Multilayered Tissue-engineered Construct Based on Biodegradable and Biocompatible Materials for Injured Biliary Tract Repair

Design of bioengineered organs is still complicated due to the lack of understanding of biological mechanisms that stimulate physiologically relevant conditions and induce relevant cellular media. Systematic review identified qualitative and quantitative requirements for tissue-engineered construct of the common bile duct. Tissue-specific approach was used to select materials, biologics, and cells for creation of physiologically relevant construct for injured biliary tract repair. Samples of fibrous scaffolds from PCL, PGLA, PLCL, and cellulose diacetate were created by electrospinning method and evaluated with MTT assay for cytotoxicity assessment. Mechanical properties of human bile duct sample and fibrous scaffolds were evaluated for Young's modulus and for percentage of elongation. Mechanical properties of fibrous materials were evaluated in vitro during degradation and erosion in various media. Fibrous PCL-scaffolds were formed by emulsion electrospinning with incorporation of following biomolecules: Neovasculgen gene-therapy drug (VEGF165 plasmid), EGF and GFP. The fluorescent microscopy of fibers confirmed volume modification by biomolecules. ELISA-test confirmed prolonged exit of EGF biomolecules from PCL-scaffold in vitro.
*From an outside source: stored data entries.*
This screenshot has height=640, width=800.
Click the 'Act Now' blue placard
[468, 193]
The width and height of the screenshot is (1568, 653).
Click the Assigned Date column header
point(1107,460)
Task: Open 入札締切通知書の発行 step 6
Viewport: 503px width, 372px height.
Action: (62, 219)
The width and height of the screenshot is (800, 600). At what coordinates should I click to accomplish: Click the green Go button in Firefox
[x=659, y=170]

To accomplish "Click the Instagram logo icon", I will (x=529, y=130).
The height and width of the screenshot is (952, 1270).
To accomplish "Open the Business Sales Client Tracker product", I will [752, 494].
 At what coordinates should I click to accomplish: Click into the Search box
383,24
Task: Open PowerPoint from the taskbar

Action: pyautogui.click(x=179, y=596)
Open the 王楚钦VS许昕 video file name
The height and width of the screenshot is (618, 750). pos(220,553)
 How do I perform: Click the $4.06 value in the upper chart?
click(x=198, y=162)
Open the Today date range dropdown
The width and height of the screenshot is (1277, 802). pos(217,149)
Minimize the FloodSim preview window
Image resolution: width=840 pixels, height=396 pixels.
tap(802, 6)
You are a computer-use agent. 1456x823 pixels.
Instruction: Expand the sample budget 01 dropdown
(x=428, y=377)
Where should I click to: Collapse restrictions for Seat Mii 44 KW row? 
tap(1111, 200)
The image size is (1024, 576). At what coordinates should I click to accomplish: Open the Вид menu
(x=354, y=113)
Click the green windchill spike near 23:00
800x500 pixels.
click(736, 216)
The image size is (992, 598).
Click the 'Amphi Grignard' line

Implantation of Neovasculgen-modified PCL-scaffold in rats showed vascular density increase in the implantation zone. Experimental swine model of iatrogenic bile duct injury was created and follow-up implantation of tubular fibrous PCL-scaffold in porcine bile duct showed a tissue-specific physiological biocompatibility of fibrous PCL. Fibrous three-layered scaffolds from PCL and PLCL/PLGA were obtained by electrospinning method and were tested for mechanical properties. The sample of three-layered scaffold from modified fibrous PCL and PLGA with incorporation of EGF and Neovasculgen was two-side seeded with bone marrow-derived mesenchymal stem cells and bile duct epithelial cells to obtain the tissue-engineered construct.